Civil rights groups have welcomed a UK-led UN resolution on Sri Lanka as a “crucial turning point for justice” for victims of the country’s nearly 30-year-long conflict.
The resolution, which ramps up international monitoring and scrutiny of the country, was passed on Tuesday by the human rights council after the UN high commissioner for human rights warned Sri Lanka could rapidly descend into violence unless decisive international action was taken. Michelle Bachelet expressed alarm over “worrying trends” in the country since President Gotabaya Rajapaksa took office in 2019 and last month told the human rights council the country had “closed the door” on ending impunity for past abuses.
It also mandates the UN human rights office (OHCHR) to gather and preserve evidence for future prosecutions and make recommendations to the international community on steps they can take to deliver on justice and accountability.

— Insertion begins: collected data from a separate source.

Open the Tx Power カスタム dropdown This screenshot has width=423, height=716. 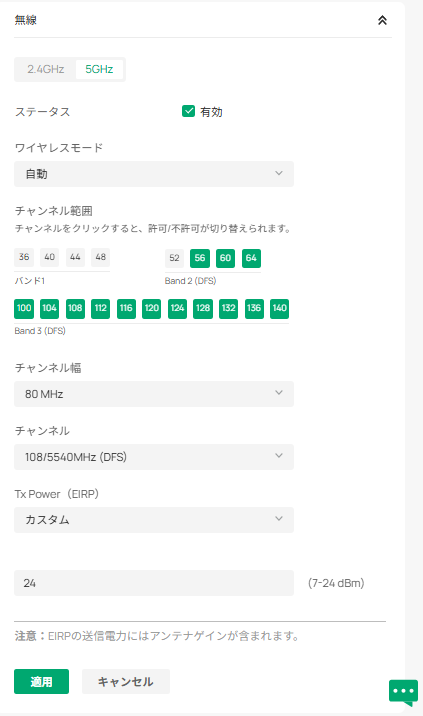(x=154, y=520)
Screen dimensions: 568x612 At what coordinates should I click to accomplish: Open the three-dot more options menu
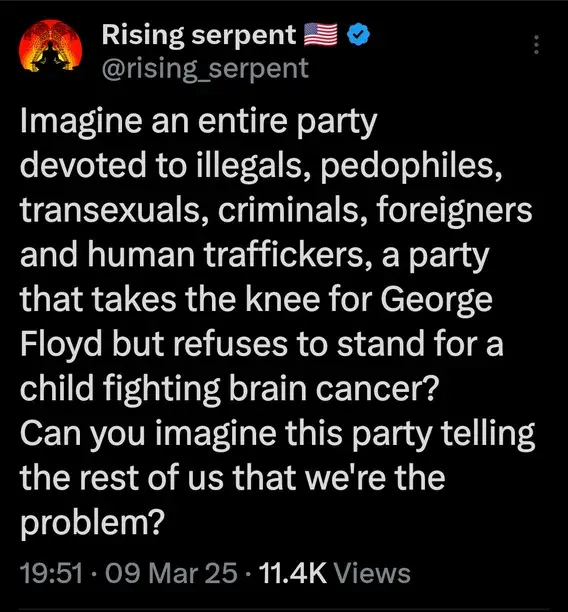(x=536, y=44)
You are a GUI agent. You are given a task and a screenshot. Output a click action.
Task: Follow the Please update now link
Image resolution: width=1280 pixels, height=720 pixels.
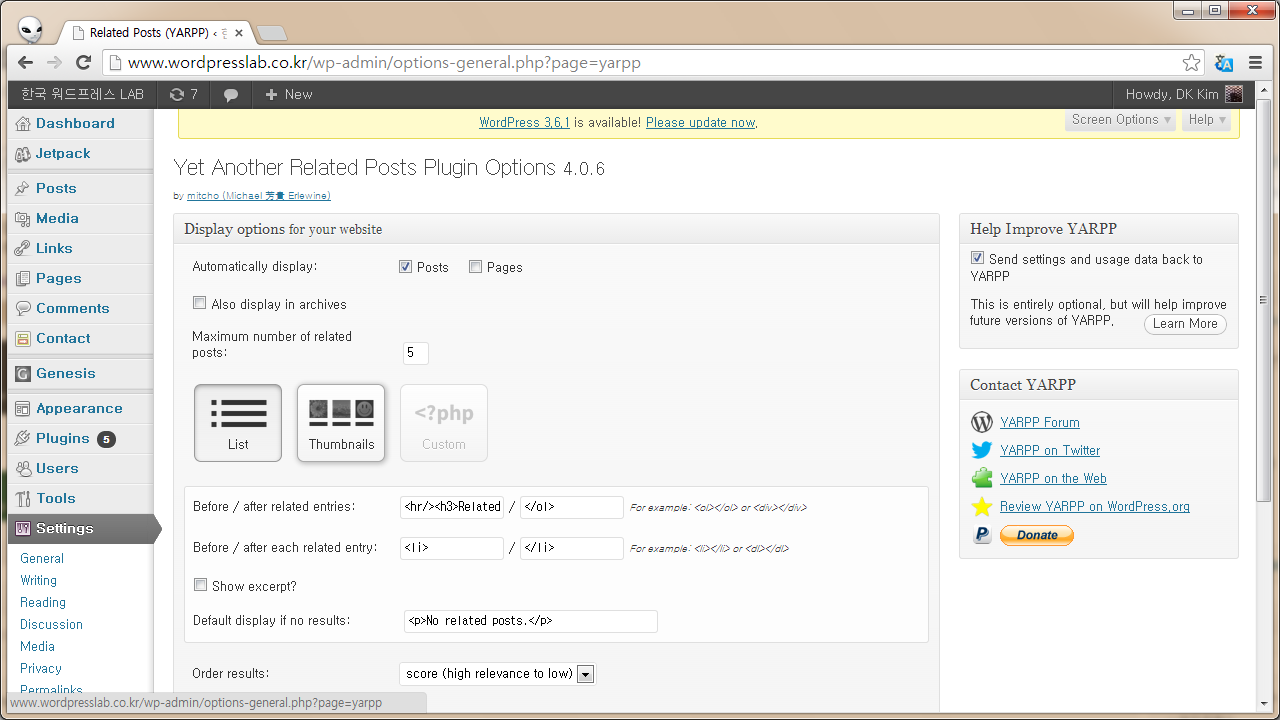(x=700, y=123)
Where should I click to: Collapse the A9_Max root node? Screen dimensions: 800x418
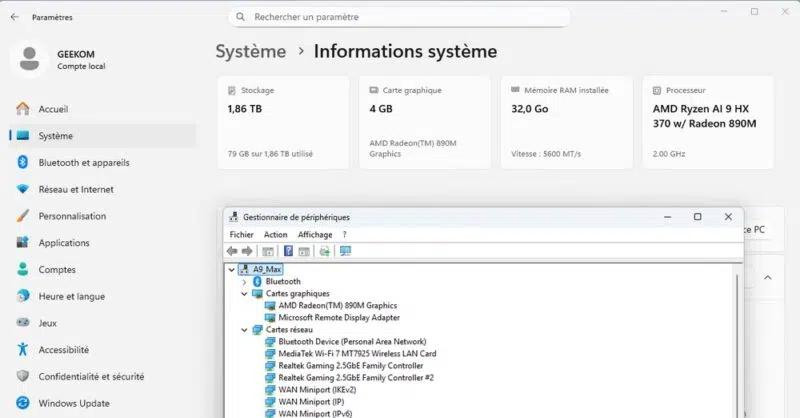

Lord Ahmad, the UK’s minister for south Asia, said: “Too many people in Sri Lanka are still waiting for justice more than a decade after the civil war ended, and the human rights situation is getting worse. The adoption of a UK-led resolution at the UN human rights council sends an important signal to Sri Lanka that progress on justice, accountability and human rights cannot wait.”
Hilary Power, Amnesty International’s representative in Geneva, said it was a “significant” move.
“Years of support and encouragement to Sri Lanka to pursue justice at the national level achieved nothing. This resolution should send a clear message to perpetrators of past and current crimes that they cannot continue to act with impunity.”
Amnesty has published several reports condemning Sri Lanka’s refusal to address historic crimes and the deteriorating human rights climate.
The real impact of further monitoring and reporting will rely on other UN member states using the resolution as a basis for “concrete action”, Power said, including investigations and prosecutions under universal jurisdiction and possible referral to the international criminal court.
We urge Sri Lanka to engage constructively with the OHCHR, to implement the recommendations of the report and to allow full and unfettered access to the country. Failing this, the human rights council may take more robust action, including the establishment of an independent accountability mechanism.”
Amnesty estimates 60,000 people disappeared during the 30-year conflict, which ended in 2009.